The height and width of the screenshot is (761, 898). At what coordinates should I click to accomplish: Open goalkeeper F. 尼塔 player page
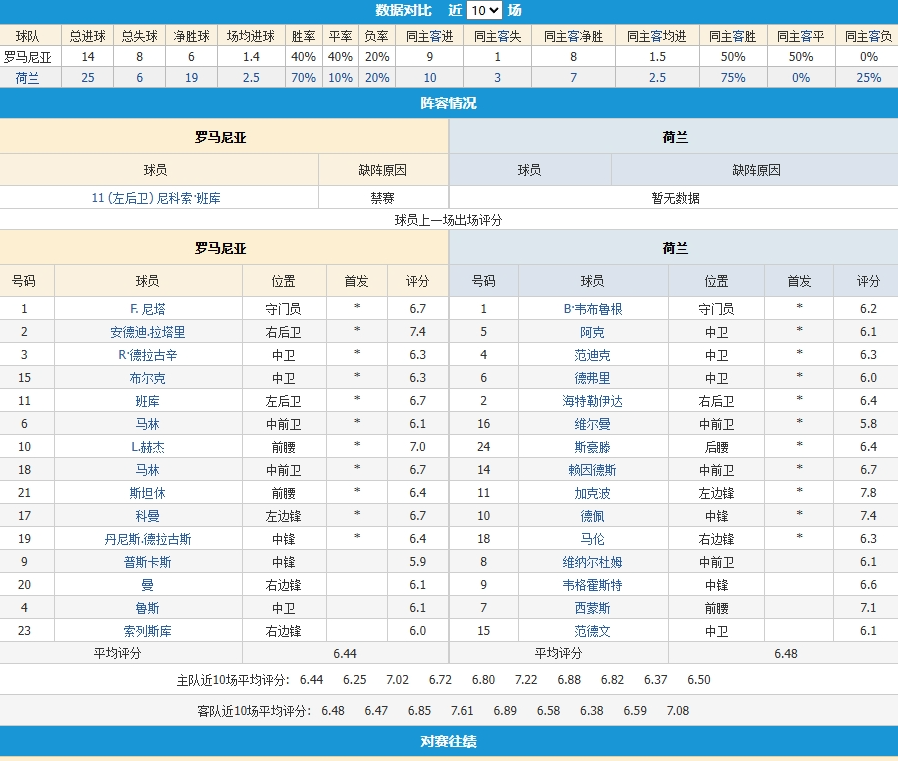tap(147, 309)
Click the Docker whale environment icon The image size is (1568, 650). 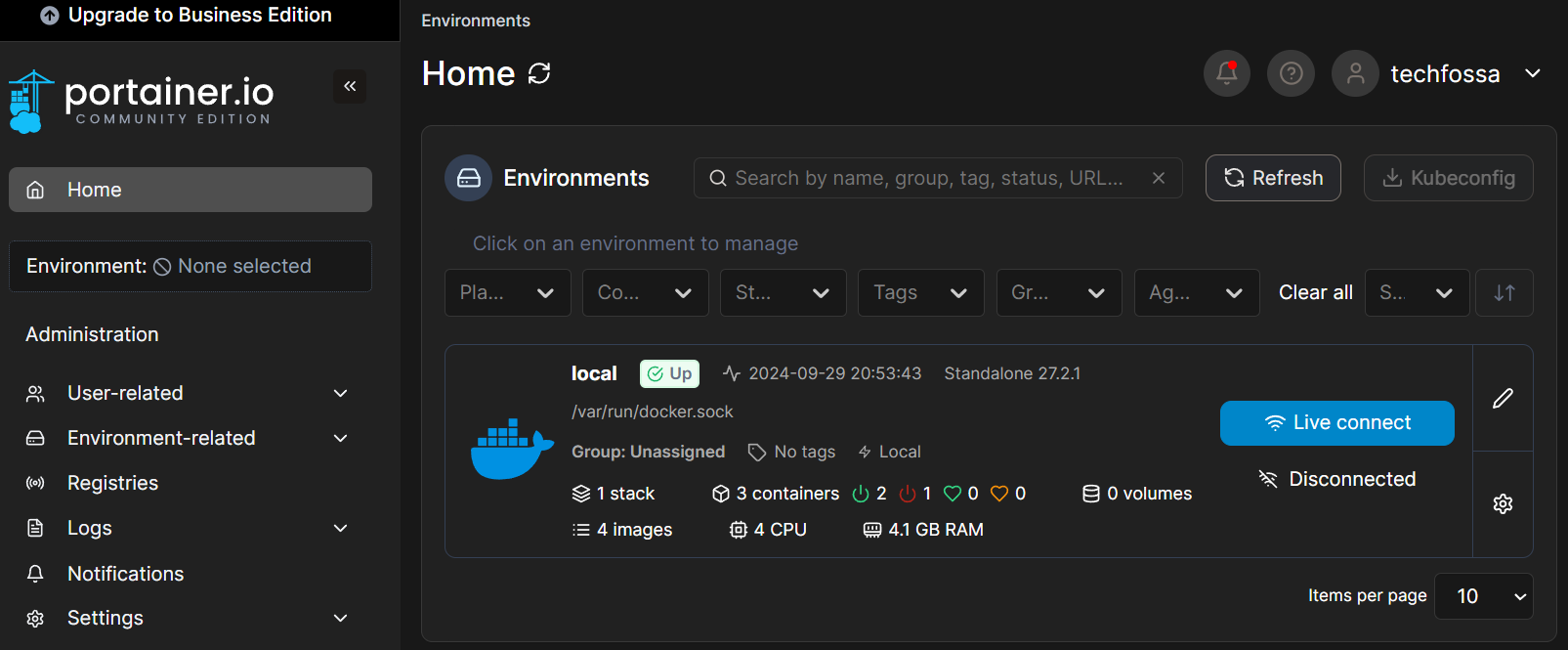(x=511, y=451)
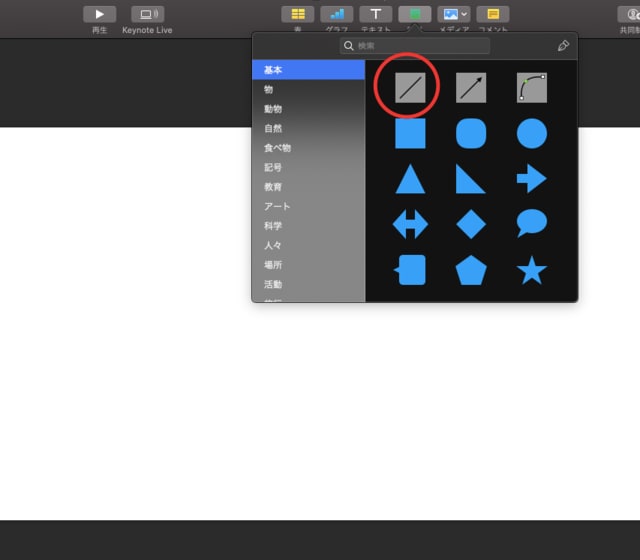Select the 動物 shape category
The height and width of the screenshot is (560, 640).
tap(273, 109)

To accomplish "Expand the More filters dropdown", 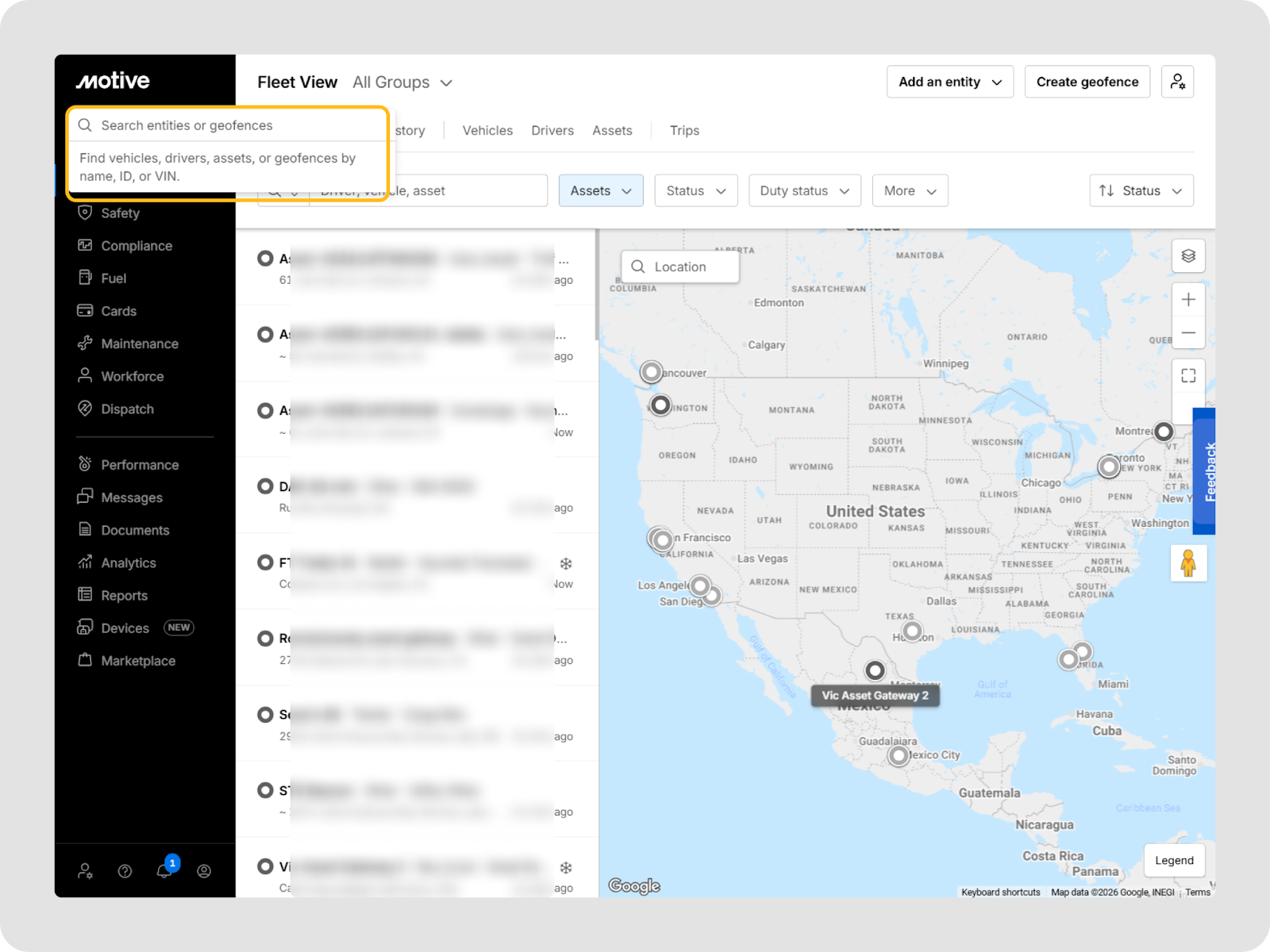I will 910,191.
···
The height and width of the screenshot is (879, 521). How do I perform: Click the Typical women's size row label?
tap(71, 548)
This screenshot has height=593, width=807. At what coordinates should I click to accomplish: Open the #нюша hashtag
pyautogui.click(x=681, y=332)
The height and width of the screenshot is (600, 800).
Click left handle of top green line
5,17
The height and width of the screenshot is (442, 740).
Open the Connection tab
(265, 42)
···
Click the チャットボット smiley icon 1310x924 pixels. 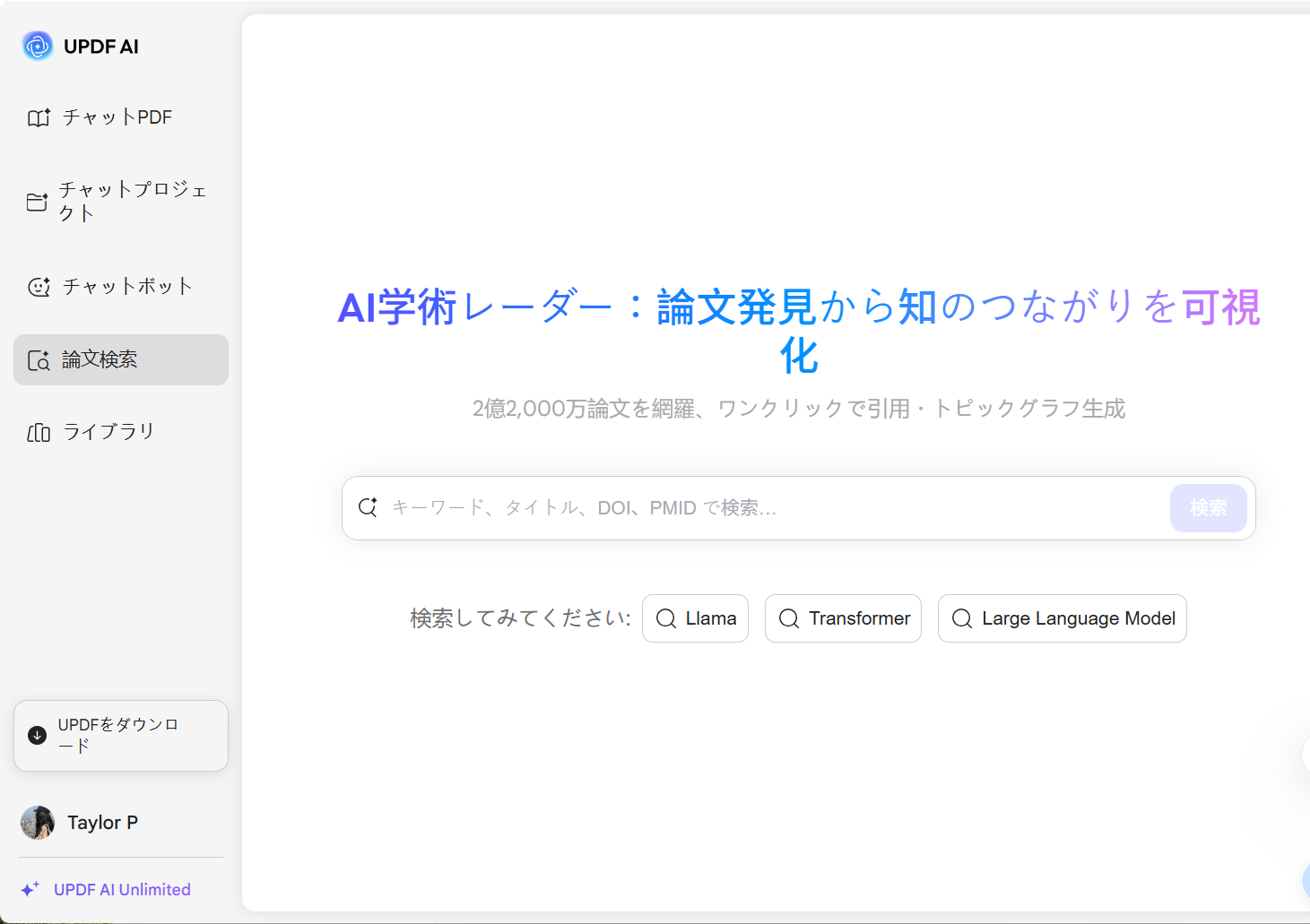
···
Using the entries above, output exactly the lines between the line holding "The height and width of the screenshot is (879, 521)." and the line holding "The height and width of the screenshot is (600, 800).", end lines included, and nothing more.

The height and width of the screenshot is (879, 521). How do I perform: Click the Typical women's size row label?
tap(71, 548)
This screenshot has height=593, width=807. At what coordinates should I click to accomplish: Open the #нюша hashtag
pyautogui.click(x=681, y=332)
The height and width of the screenshot is (600, 800).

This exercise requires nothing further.